PostgreSQL connection pool exhaustion is one of the most insidious production failures you can face. Your app looks healthy — process is up, CPU is calm, memory is fine — but requests are silently queueing behind a full connection pool. By the time you notice latency spiking, the waiting queue has already grown to hundreds of requests and your database is under maximum load.
The fix isn't complicated. You need to see what your pool is doing before it becomes a problem. That's exactly what pg-pool-monitor was built for.
The Problem with pg Pool Observability
node-postgres (the pg package) is the default PostgreSQL driver for Node.js. It's battle-tested and does its job well. But pg.Pool gives you exactly three counters:
pool.totalCount // All connections (active + idle)
pool.idleCount // Connections sitting idle
pool.waitingCount // Requests queued waiting for a free connection
These three numbers contain everything you need to know about your pool's health — but they're just sitting there on the pool object, not being tracked, not being graphed, not triggering alerts. If waitingCount spikes at 2 AM on a Tuesday, you'll find out about it in a post-mortem.
pg-pool-monitor takes those three counters and turns them into six Prometheus metrics with a single function call.

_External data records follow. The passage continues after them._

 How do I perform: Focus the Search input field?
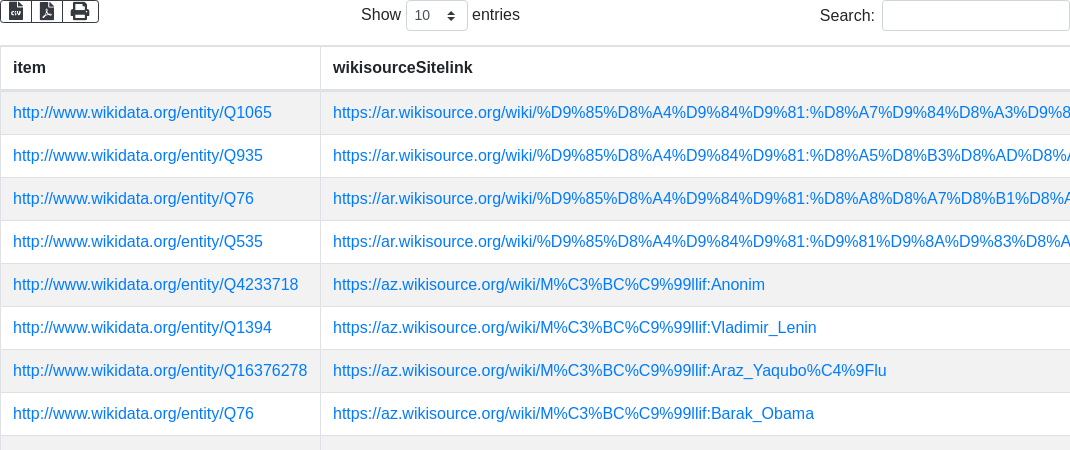click(975, 15)
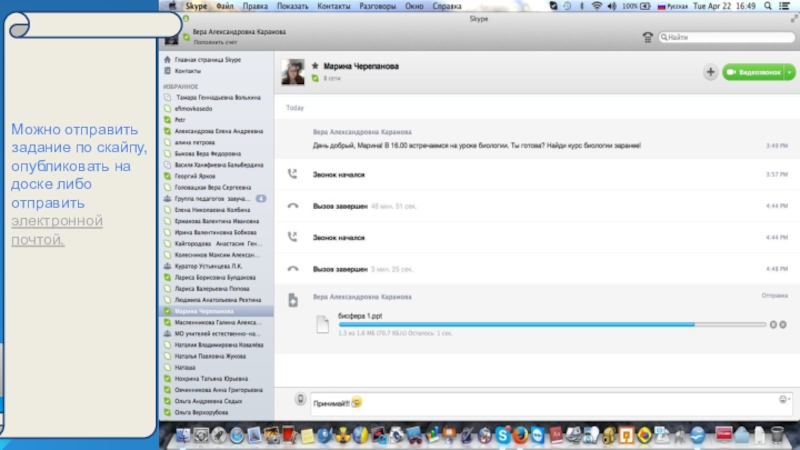Click the file transfer progress bar
Viewport: 800px width, 450px height.
coord(550,324)
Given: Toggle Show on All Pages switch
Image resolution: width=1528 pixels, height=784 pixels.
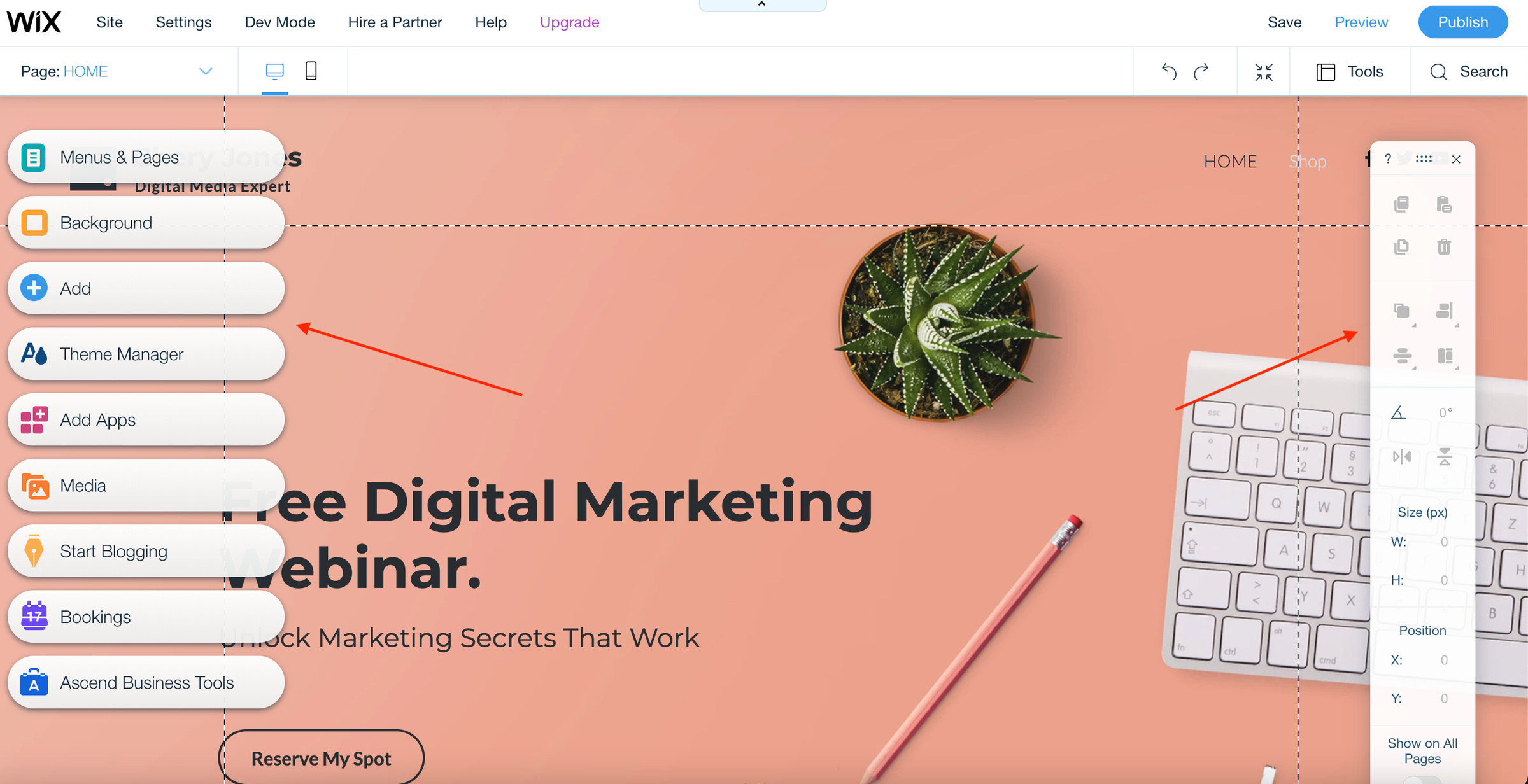Looking at the screenshot, I should point(1422,780).
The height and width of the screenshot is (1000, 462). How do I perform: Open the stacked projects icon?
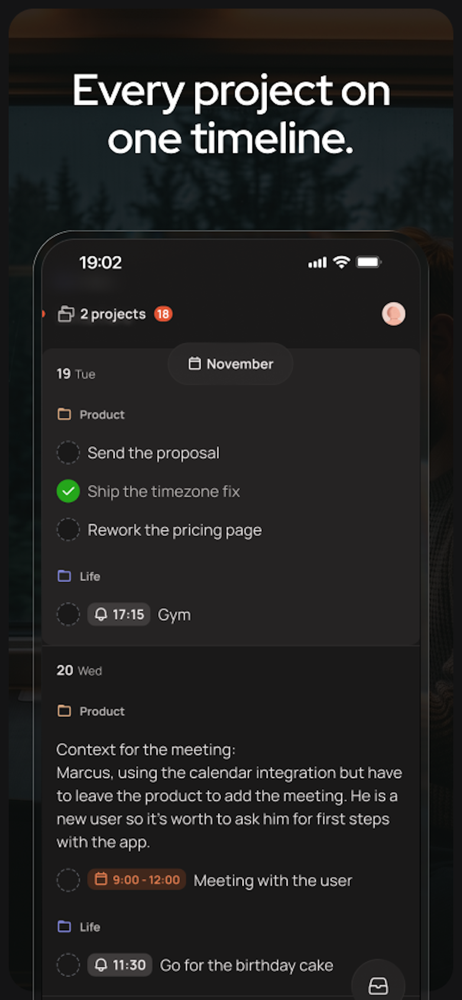pyautogui.click(x=66, y=314)
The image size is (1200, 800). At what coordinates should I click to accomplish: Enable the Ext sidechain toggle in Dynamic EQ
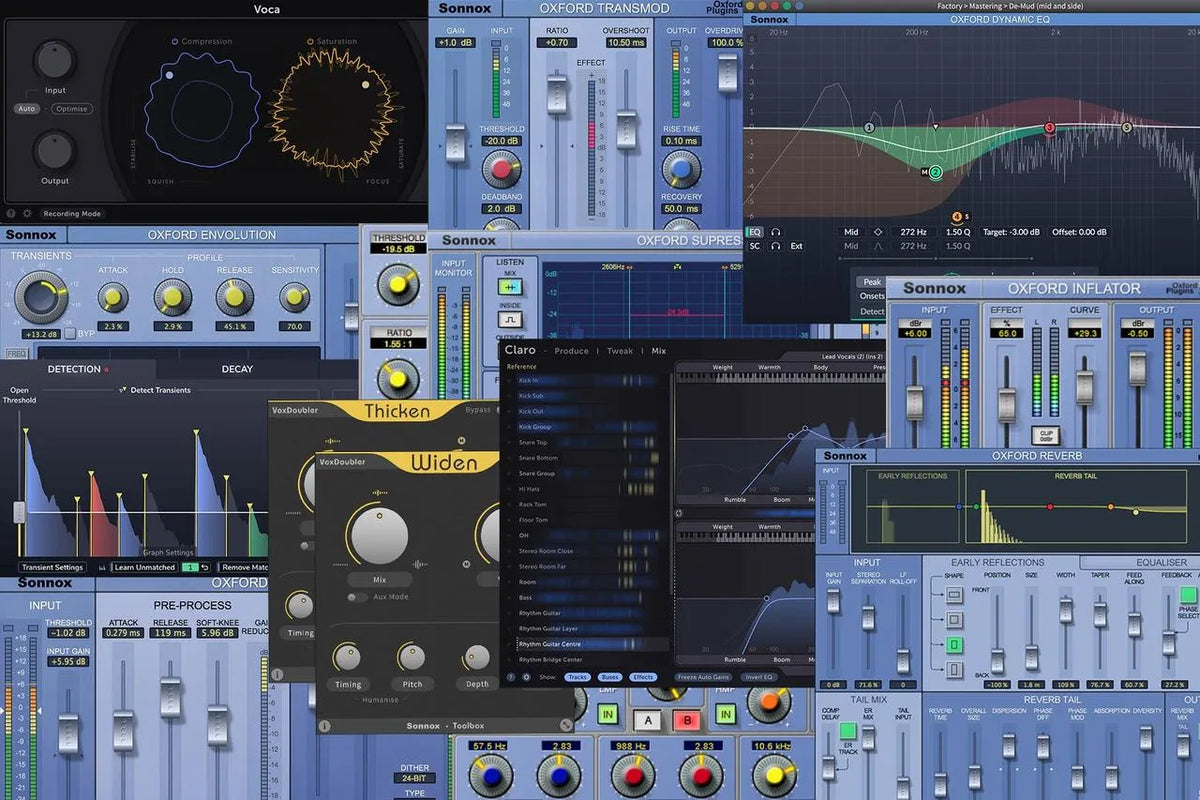pos(797,246)
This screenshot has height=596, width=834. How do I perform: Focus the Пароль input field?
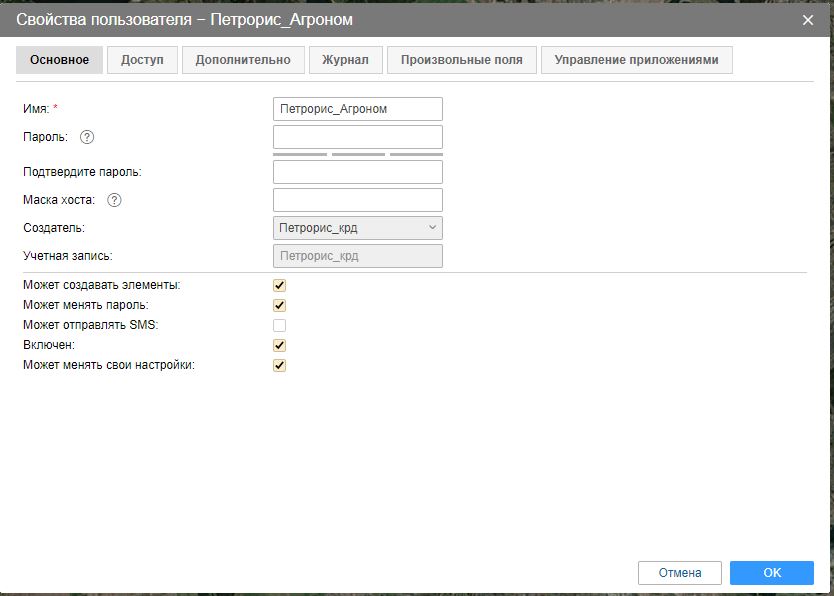point(357,137)
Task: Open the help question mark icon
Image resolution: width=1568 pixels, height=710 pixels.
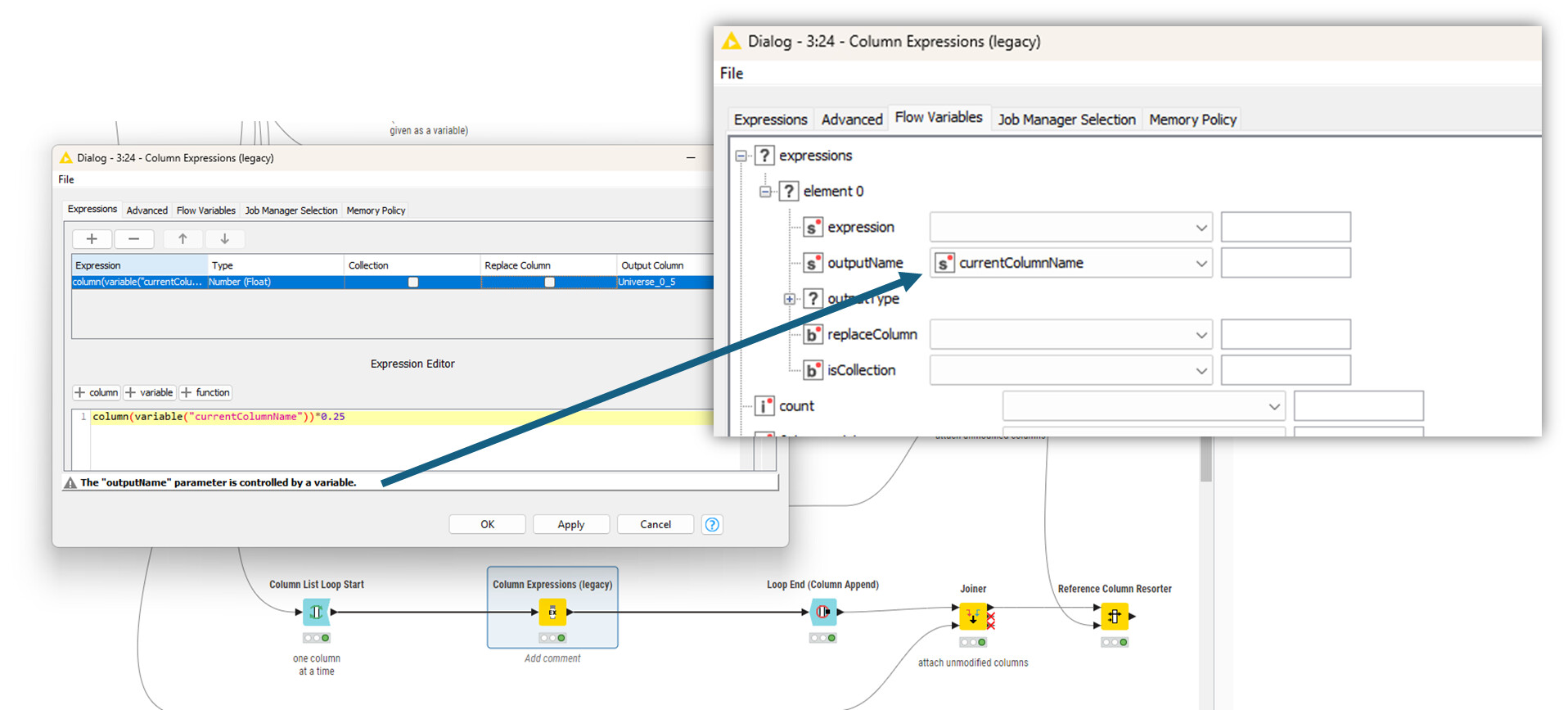Action: (x=712, y=525)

What pg-pool-monitor Exposes
Six gauges and one counter per pool:
| Metric | Type | What it Tells You |
|---|---|---|
pg_pool_total |
Gauge | Total connections (active + idle) |
pg_pool_idle |
Gauge | Connections available right now |
pg_pool_acquired |
Gauge | Connections currently in use |
pg_pool_waiting |
Gauge | Requests queued — your primary alert metric |
pg_pool_utilization |
Gauge |
acquired / total as a 0.0–1.0 ratio |
pg_pool_scrapes_total |
Counter | Total scrapes (for scrape health monitoring) |
pg_pool_waiting is the critical one. Any sustained value above 0 means your pool is saturated. Connections are being requested faster than they're being returned. You're either under-provisioned, have a slow query holding connections, or have a connection leak.
Installation
npm install pg-pool-monitor
Zero production dependencies. pg >= 8.0.0 is a peer dependency (you already have it).
Basic Setup: Two Lines
The minimal integration is genuinely two lines beyond your existing pool setup:
const { Pool } = require('pg');
const { createMonitor } = require('pg-pool-monitor');
// Your existing pool
const pool = new Pool({ connectionString: process.env.DATABASE_URL });
// Add monitoring
const monitor = createMonitor(pool, { name: 'primary', prefix: 'myapp' });
// Expose to Prometheus
app.get('/metrics', (req, res) => {
res.set('Content-Type', 'text/plain');
res.send(monitor.getMetrics());
});
The output looks like this:
# HELP myapp_pool_total Total number of connections in the pool (active + idle)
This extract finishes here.